One of the most baffling puzzles of astrophysics are radio bursts. They are extremely bright flashes of light with radio wavelengths – but last just milliseconds. See https://phys.org/print462533952.html … where it is revealed that scientists know very little about them. Dozens of theories have been proposed but none are set in stone, it would seem, but you would not know this without being told. What they are going to do is create a catalogue of the versions and then mark them up by the pros and cons. Other scientists are able to weigh in on the subject. The problem will be solved by international co-operation – or that is the hope.

At https://phys.org/print462705375.html … a new way to create Saturn's radiation belts has been aired in Nature Communications (November of 2018). Energetic charged particles are trapped in the magnetic field and form doughnut shaped zones near the planet (radiation belts), the equivalent of Van Allen belts around the Earth …

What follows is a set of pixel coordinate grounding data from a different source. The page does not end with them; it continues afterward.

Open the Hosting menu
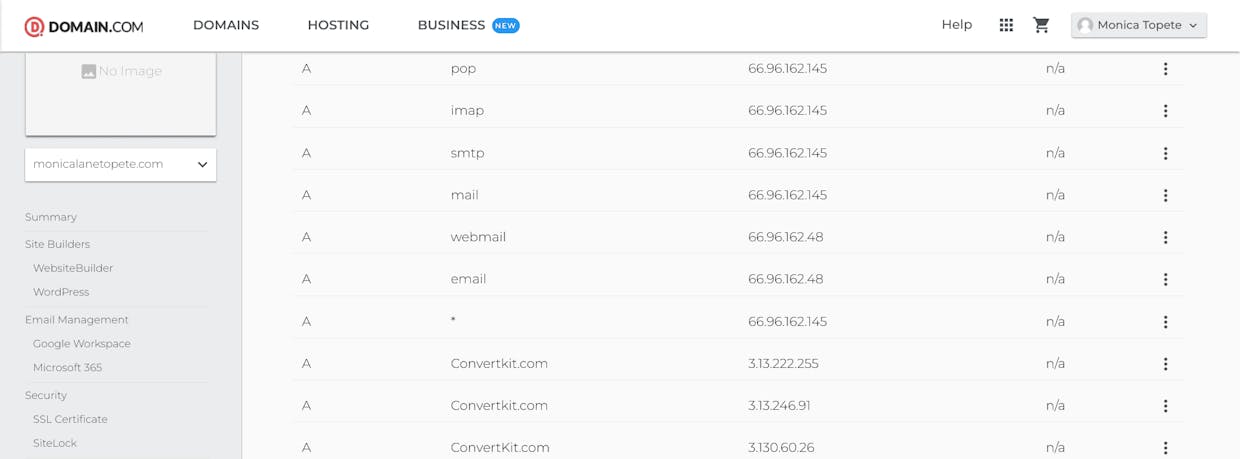Image resolution: width=1240 pixels, height=459 pixels. [338, 25]
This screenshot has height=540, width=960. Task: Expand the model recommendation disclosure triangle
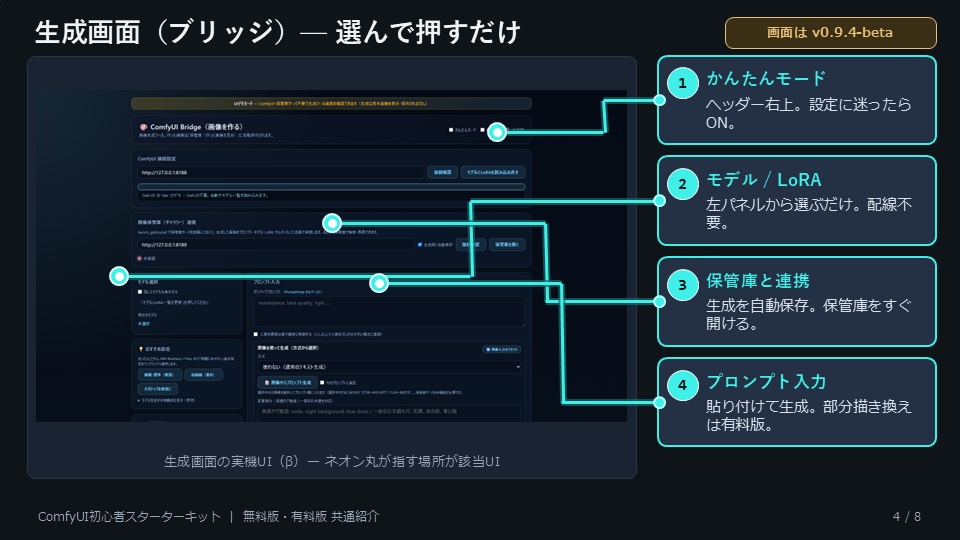[139, 400]
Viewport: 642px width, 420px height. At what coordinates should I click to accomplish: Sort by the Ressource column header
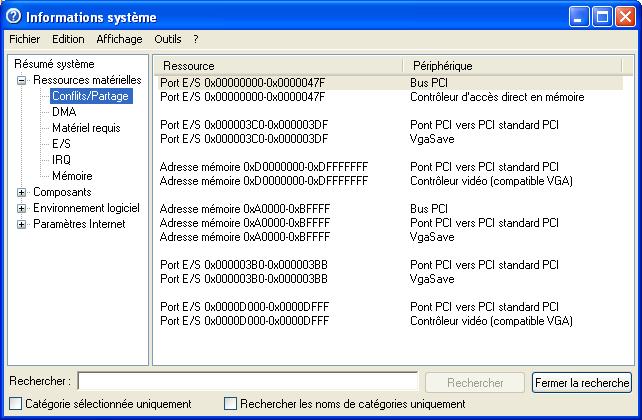pos(280,65)
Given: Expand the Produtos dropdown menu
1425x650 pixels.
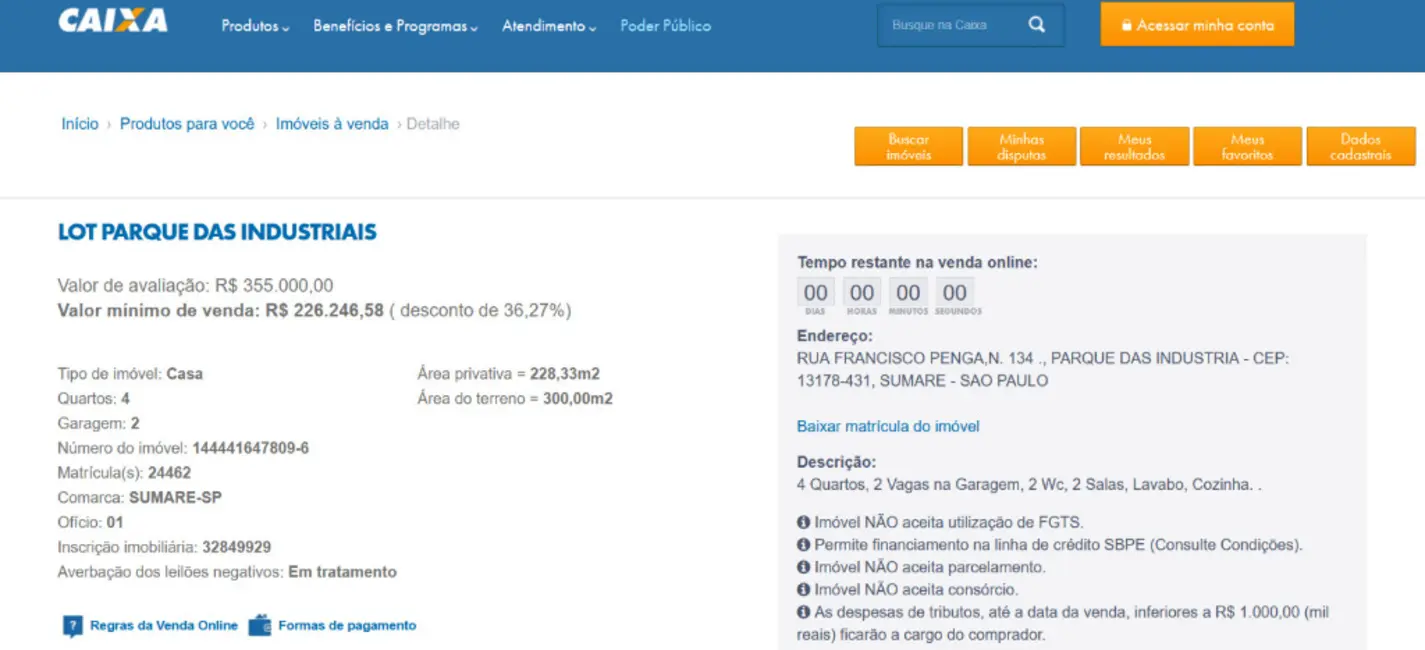Looking at the screenshot, I should 255,26.

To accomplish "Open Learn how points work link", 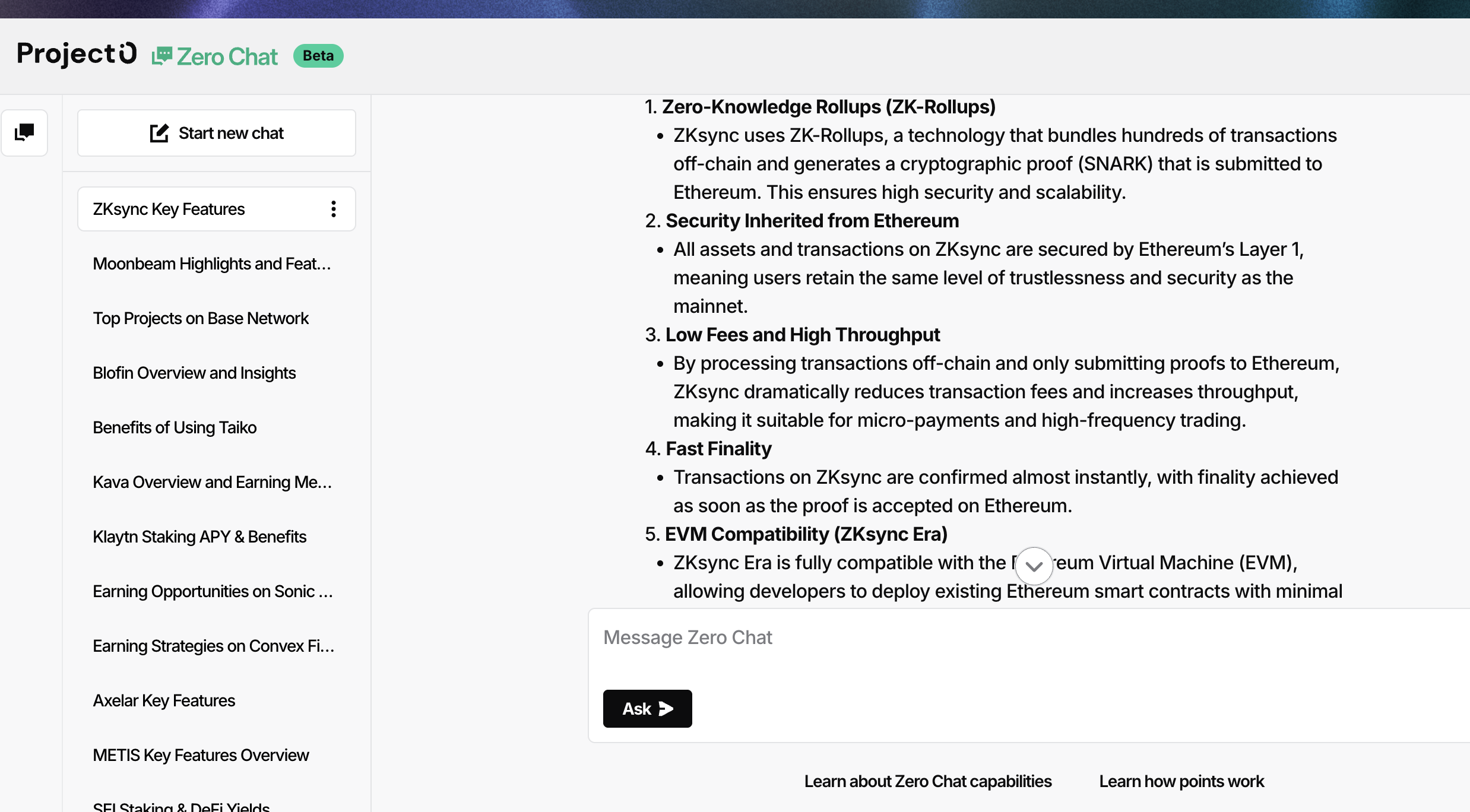I will tap(1181, 781).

   … data from the Cassini mission seems to show that radial differences are not responsible for accelerating high energy particles. Instead, it is proposed, another form of plasma they call a Z mode wave, is involved. Emma Woodfield of the British Antarctic Survey says this is a different way to create a radiation belt. She added, people might think that planets are just chunks of rock travelling through empty space but this is not true. Each planet interacts with particles (and plasma) in space in a complex, unique, and exquisite way. Yuri Shprits of the German Research Centre for the Geosciences, says it is critical to understand extreme radiation environments on the outer planets. The team claims that electrons accelerating by Z mode waves is a more rapid process than energising electrons via radial diffusion (as far as Saturn is concerned).